As far as the American role is concern, Papahelas confirms the Nixon’s administration’s support of both Papadopoulos and Ioannidis but provides a great deal of rich nuance concerning the ways American officials related to the regime. This includes the role of the CIA, including its Greek-American agents, Gust Avrakotos, Peter Coromilas, John Fatseas, and Tom Karamesinis.

Papahelas’ book will remain a standard study of the junta period for a long time, so I was disappointed there is only a passing reference to Congress’ efforts to extend an embargo of arms sales to the junta. Granted, his focus on Nixon and Kissinger entails shedding light on the bad guys. But for the sake of the historical record we should also remember the good guys because there were members of the U. S. Congress who opposed the Greek junta and advocated for a different U.S. foreign policy, one that would contribute to the restoration of democracy in Greece.

An early critic of the coup in Greece in 1967 was Oregon Senator Wayne Morse, an unrelenting critic of the Vietnam War and a supporter of democratic representation and human rights. Morse lost his reelection bid in 1968, but equally sharp critics of the Greek junta took up in mantle in the Senate.

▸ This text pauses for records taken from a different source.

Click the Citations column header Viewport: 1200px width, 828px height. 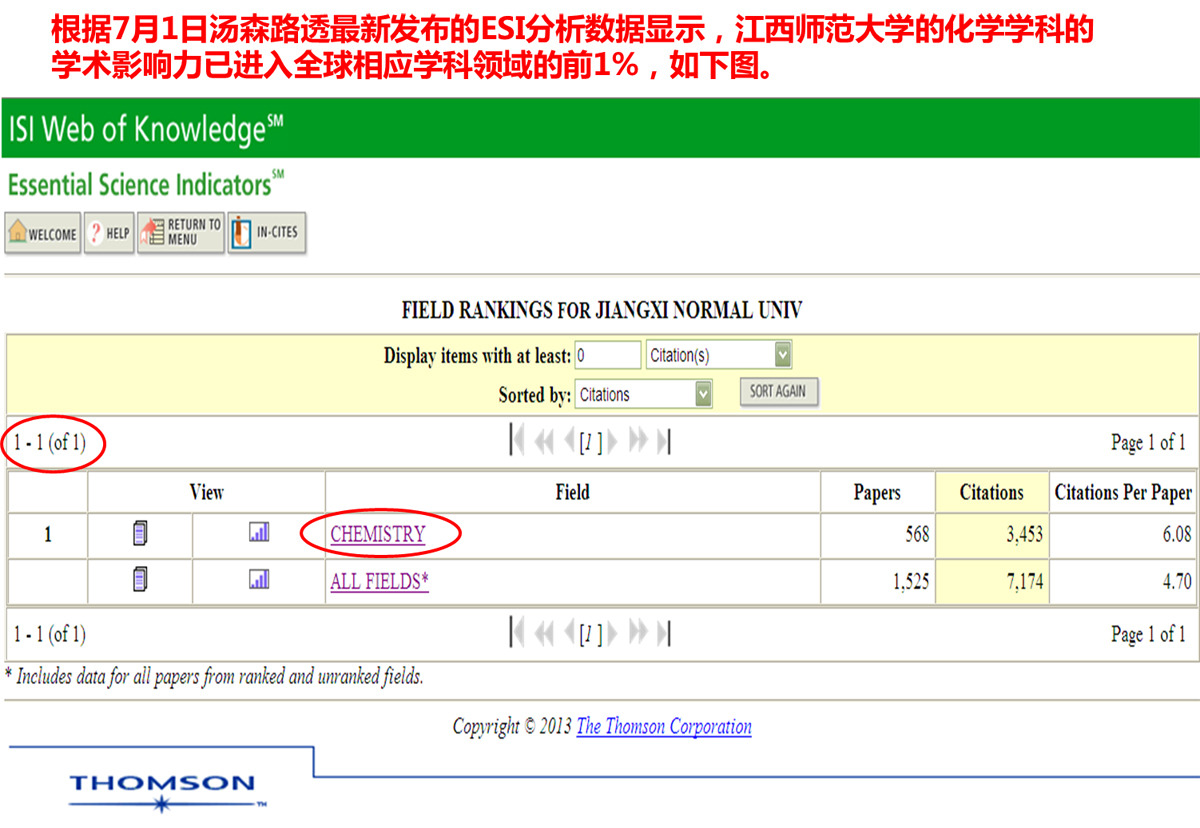(991, 492)
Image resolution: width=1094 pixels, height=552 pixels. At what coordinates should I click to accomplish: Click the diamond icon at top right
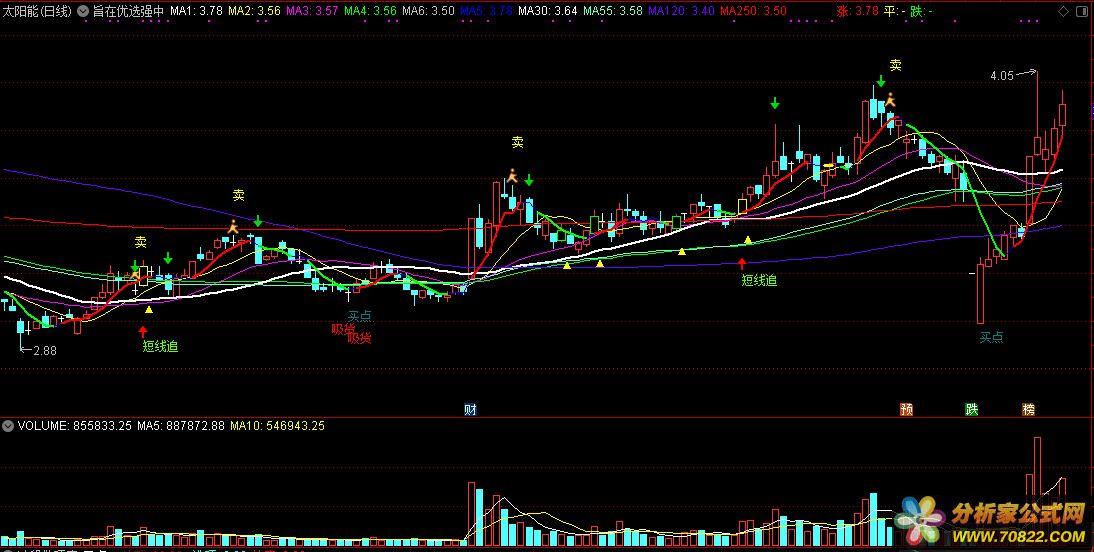1062,10
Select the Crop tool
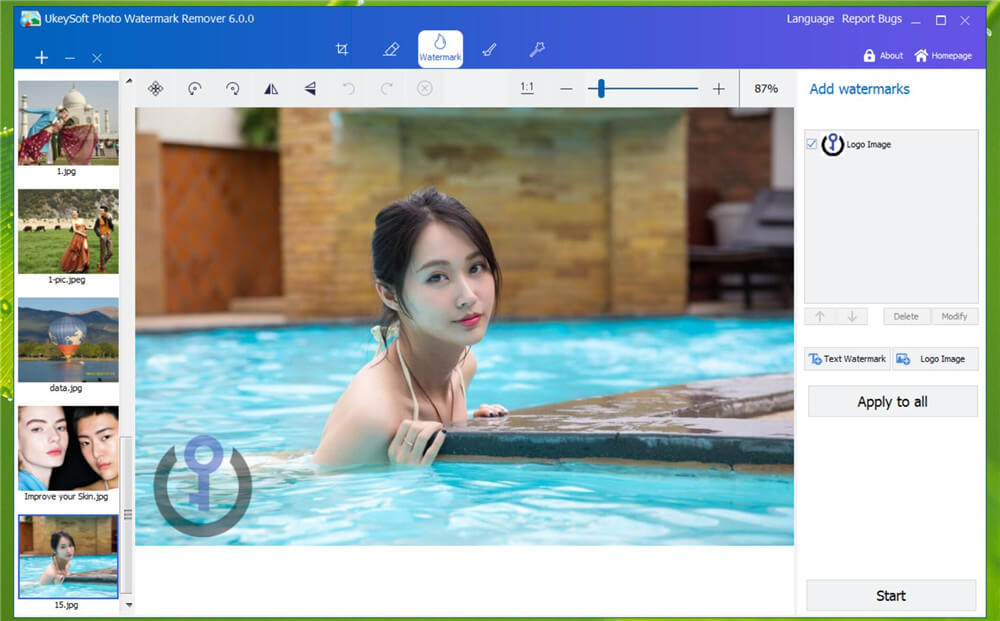The image size is (1000, 621). (x=342, y=48)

They included Rhode Island Senator Claiborne Pell, who sponsored a bill to prohibit all military assistance to the junta, Indiana Senator Vince Hartke, sponsor of an amendment that would have achieved the same goal, and Senators Daniel Inouye of Hawaii and Ted Kennedy of Massachusetts. In the House of Representatives there were several leaders in the fight to obstruct the United States’ support of Greece. Minnesota Congressman Donald Fraser returned from a visit to Greece in 1968 and described how many pro-democracy Greeks had been arrested and how several political prisoners had been tortured. Joining Fraser were his fellow congressmen Don Edwards of California, Benjamin Rosenthal of New York, and Wayne Hays of Ohio, who in turn were backed up by the votes of many of their colleagues in the House. Their actions are referenced in several academic works on the topic of U.S.-Greek relations between 1974 that have been published in English.

Recent works on Congress and Greece in this period include studies by Neovi Karakatsanis, Jonathan Swarts, and Sarah B. Snyder. But I know from personal experience that academic publications have a limited impact on the wider public, and if they are in English they remain unknown in Greece. All the more reason to remember there were also the other Americans who worked to restore democracy in Greece between 1967 and 1974.